Designing evanescent optical interactions to control the expression of Casimir forces in optomechanical structures
Alejandro W. Rodriguez, David Woolf, Pui-Chuen Hui, Eiji Iwase,, Alexander P. McCauley, Federico Capasso, Marko Loncar, and Steven G. Johnson

TL;DR
This paper introduces an optomechanical system that uses resonant optical forces to control and measure Casimir forces in a layered silicon structure, enabling all-optical manipulation of quantum fluctuation effects.
Contribution
It presents a novel design of a photonic-crystal membrane system that employs optical forces to modulate Casimir effects without altering the force directly.
Findings
Optical forces can control Casimir force effects in the membrane.
The system allows for precise measurement of Casimir forces via optical reflection spectra.

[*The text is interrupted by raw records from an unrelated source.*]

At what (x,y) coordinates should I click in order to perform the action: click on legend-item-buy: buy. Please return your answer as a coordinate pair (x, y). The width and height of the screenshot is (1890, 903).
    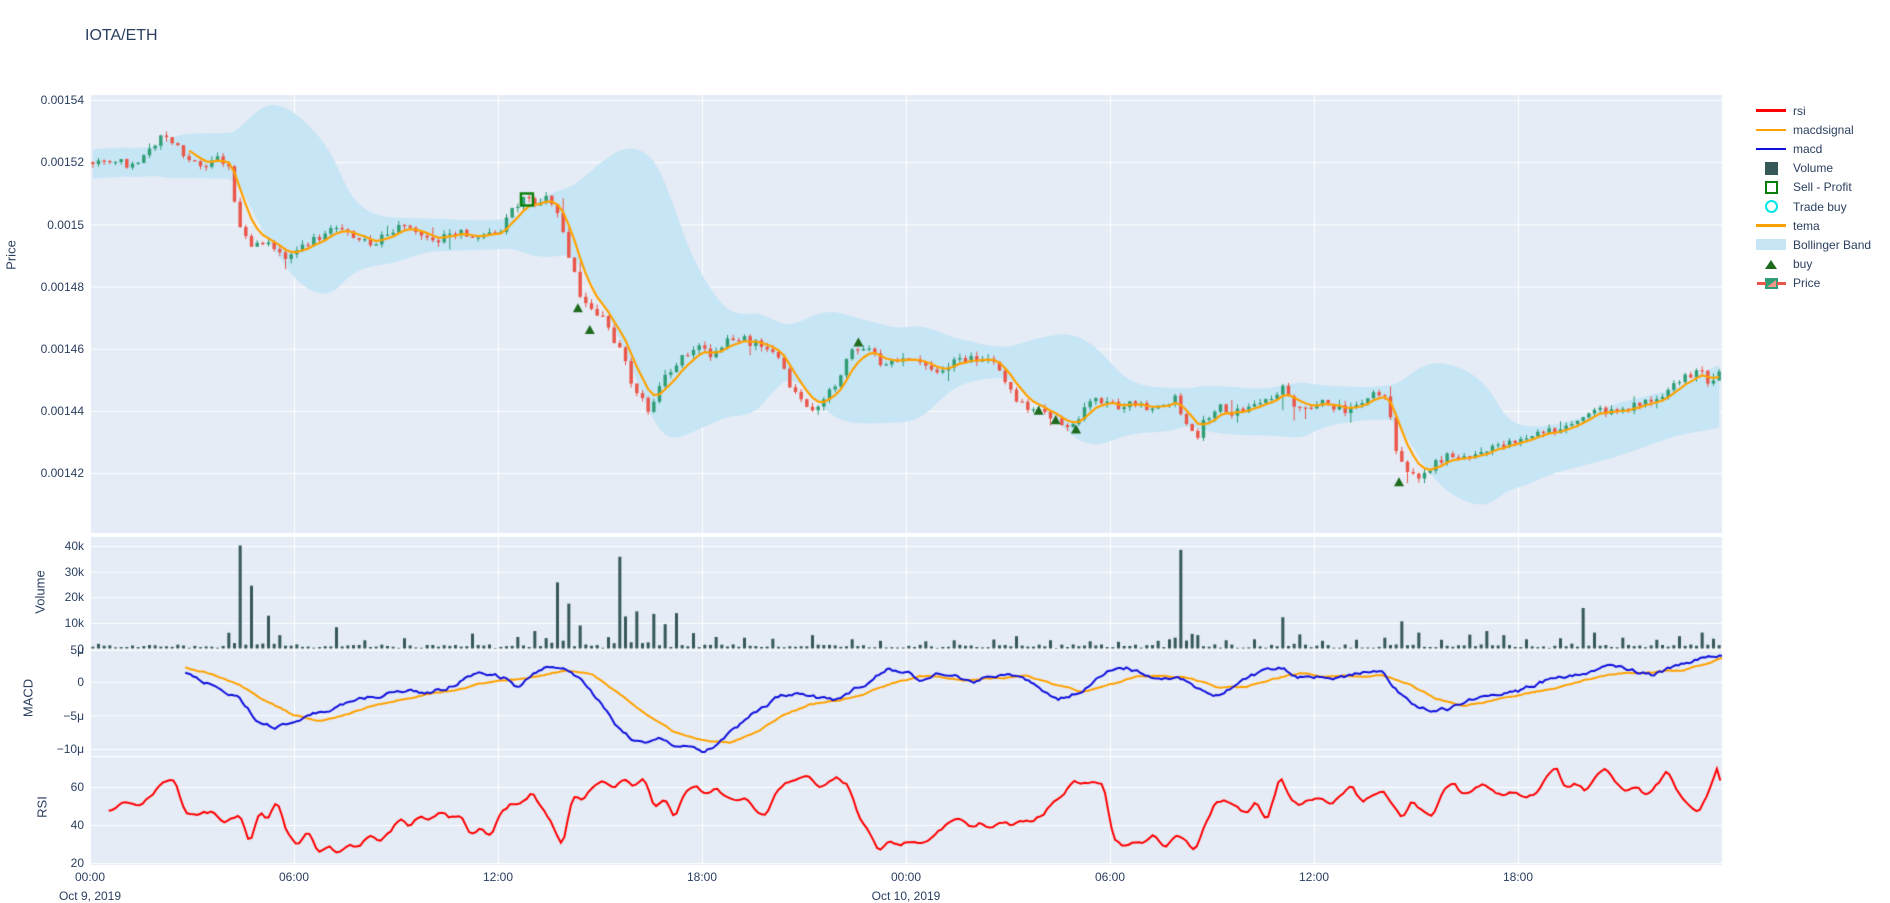
    Looking at the image, I should click on (1814, 264).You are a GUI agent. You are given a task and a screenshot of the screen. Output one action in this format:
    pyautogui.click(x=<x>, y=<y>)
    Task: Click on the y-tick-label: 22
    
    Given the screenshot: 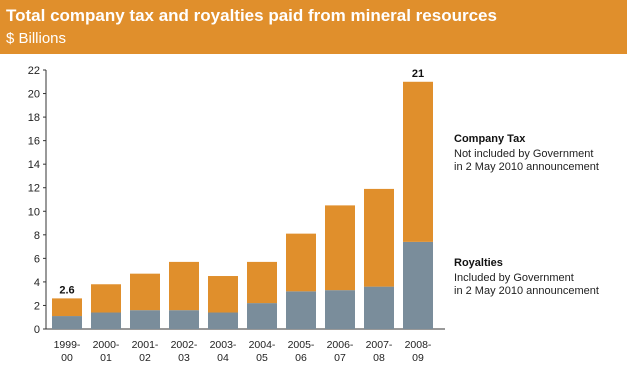 What is the action you would take?
    pyautogui.click(x=34, y=71)
    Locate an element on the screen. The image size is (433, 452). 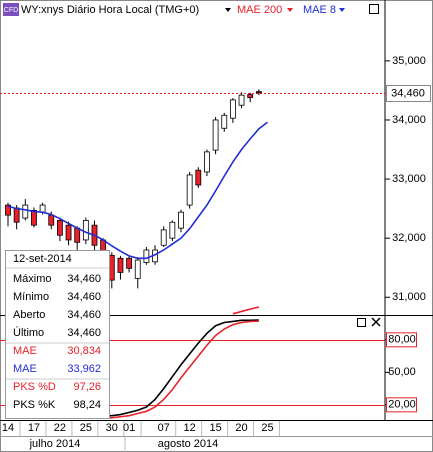
info-label: Aberto is located at coordinates (29, 315). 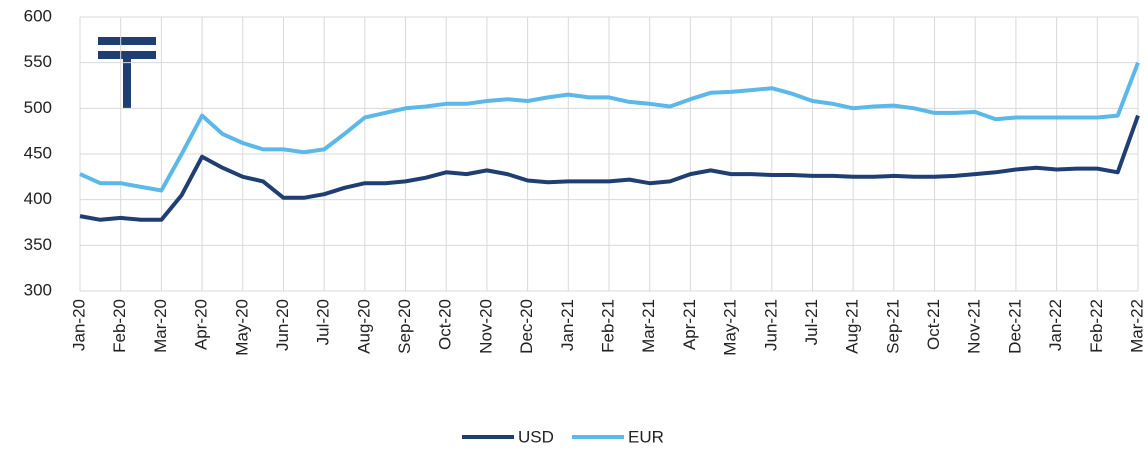 What do you see at coordinates (38, 16) in the screenshot?
I see `y-tick-label: 600` at bounding box center [38, 16].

Optical modulation can switch the dominance of Casimir physics in the device.
Abstract
We propose an optomechanical structure consisting of a photonic-crystal (holey) membrane suspended above a layered silicon-on-insulator substrate in which resonant bonding/antibonding optical forces created by externally incident light from above enable all-optical control and actuation of stiction effects induced by the Casimir force. In this way, one can control how the Casimir force is expressed in the mechanical dynamics of the membrane, not by changing the Casimir force directly but by optically modifying the geometry and counteracting the mechanical spring constant to bring the system in or out of regimes where Casimir physics dominate. The same optical response (reflection spectrum) of the membrane to the incident light can be exploited to accurately measure the effects of the Casimir force on the equilibrium separation of the membrane.